>> begin Text shown

As the paddle-swinging guide of this very raft under discussion, I hope to put this comedy to rest. Why such an event was not left to comical barstool conversation instead of a publicly posted comment, I’ll never know. Over the years, this website has amazed me how it can bring people to spend more time writing about boating than actual time on the water. But, for those of you seeking truth, I offer you first-hand perspective. 

From what I see, the comments accumulated here fall from two distinct categories. 1. Comments from guides / former guides. 2. Comments from non-guides. For those of you in the first group, thank you. For the critics in both groups, however, I present one thought provoking question: Have you ever guided customers down Gore Canyon or any other Class 5?... Anyone? Bueller…

As a class 5 kayaker myself, I understand the luxury of being responsible for only one’s self. Yet having the responsibility and burden of being in charge of additional lives in Class 5 whitewater is something few can relate to. 

Over the last 16 years in commercial rafting (7.5 of them in our canyon of topic), I’ve come across perhaps 6 or 7 special people that have required a physical blow to the helmet or pfd to get them to calm down and listen. That Friday was one of those days. It was a first for me in Gore, and the first time I ever had to swing way out to hit a guy in the front of the boat. And, guess what Boilermaker? - It worked, but only for a few minutes. We had plenty more challenges that day. 

I, too, find it a little funny each time I’ve had to actually hit someone, and assure the baseball-bat-comparing critics that I’ve never made it hurt. In Class 3 water, I’d typically count how many times I’d have to say the word “stop” before it worked. Nine times is my record. Think about that. In Gore, guides don’t have time to say things twice, let alone 9 times. Now, I’d be willing to bet that Mogur has never seen Gore Canyon, but his oh so educational and rare #1 is true and occurred that day. Typically, Gore customers are of higher-caliber, but there are simply no guarantees. REZ427 - You’re the man, but I’ve taken countless newbies down there for multiple companies. Customer screening is not always perfect, and none of them have any clue about the dangers there. 

The group that Friday clearly had never been introduced to the urgency of a life and death situation until that comical and dangerous moment witnessed at Scissors. These tender young souls earned the title of my 2nd worst group taken down this canyon, and they have no idea how close they came to a brutal beatdown. That day will not exit my memory any time soon.

>> end Text shown

- **Given request 1**
Sum up the Gore Canyon rafting post in two sentences.
- **Given request 2**
According to the Gore Canyon rafting post, why does a guide in Gore resort to a physical blow instead of repeating the word "stop" until a customer listens?
- **Given request 3**
Print the part of the Gore Canyon rafting post starting with "Over the last" and going on through "challenges that day.".

>> begin Given information

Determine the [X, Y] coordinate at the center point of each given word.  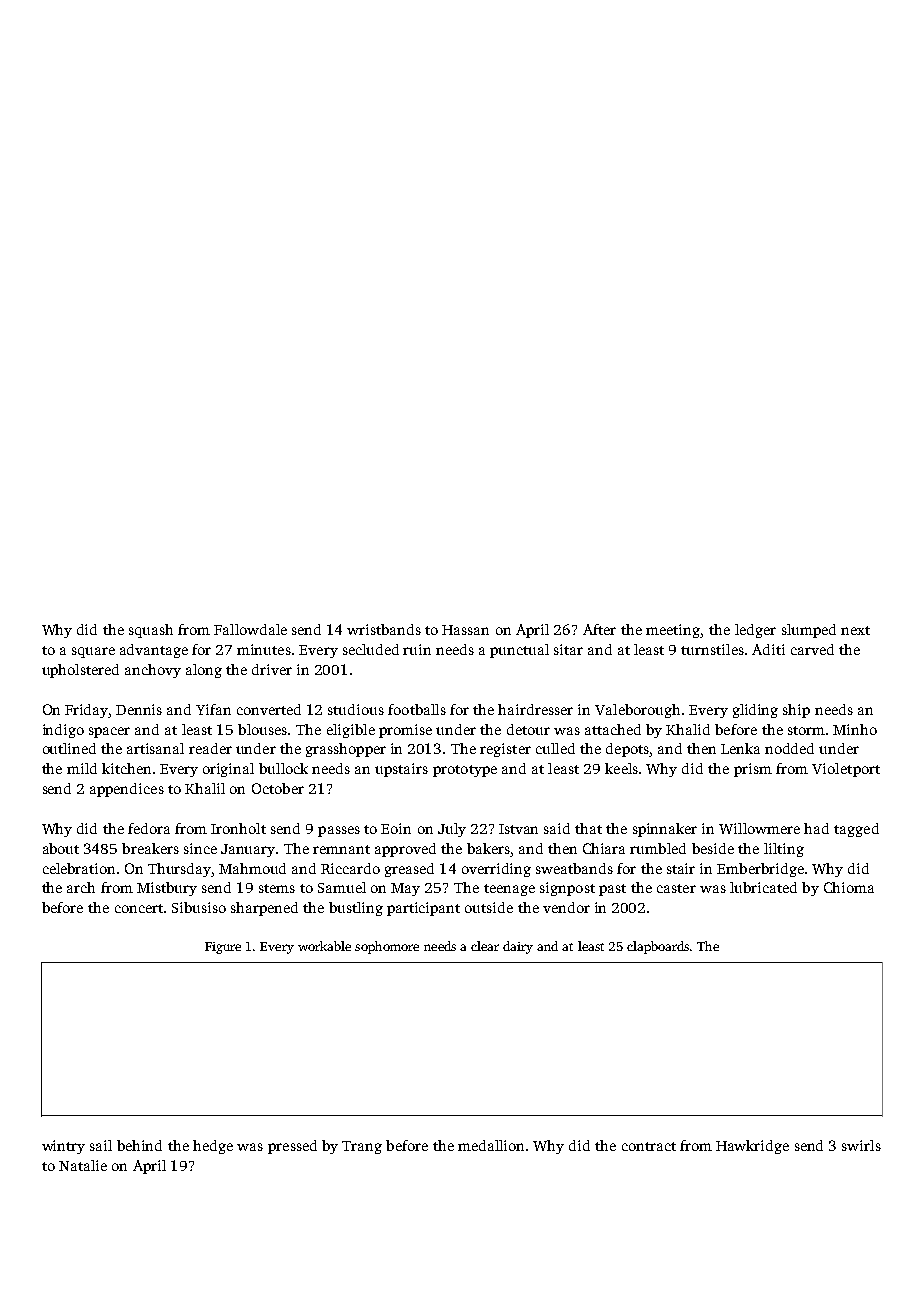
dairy [518, 947]
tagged [856, 830]
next [855, 630]
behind [139, 1145]
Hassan [465, 630]
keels [621, 768]
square [93, 652]
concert [139, 908]
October [278, 788]
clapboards [658, 947]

>> end Given information

- **Finished answer 1**
The guide of the raft under discussion answers the commenters by asking whether any critic has guided customers down Gore Canyon or another Class 5, and says that being responsible for other lives in Class 5 whitewater is something few can relate to. The guide says that in 16 years of commercial rafting only 6 or 7 people have needed a blow to the helmet or PFD to calm down and listen, and that on that Friday in Gore this happened for the first time there and worked for only a few minutes.

- **Finished answer 2**
In Class 3 water the guide could keep saying "stop," once as many as nine times, before it worked. In Gore, guides don't have time to say things even twice, so a blow to the helmet or PFD is used to get the person to calm down and listen.

- **Finished answer 3**
Over the last 16 years in commercial rafting (7.5 of them in our canyon of topic), I’ve come across perhaps 6 or 7 special people that have required a physical blow to the helmet or pfd to get them to calm down and listen. That Friday was one of those days. It was a first for me in Gore, and the first time I ever had to swing way out to hit a guy in the front of the boat. And, guess what Boilermaker? - It worked, but only for a few minutes. We had plenty more challenges that day.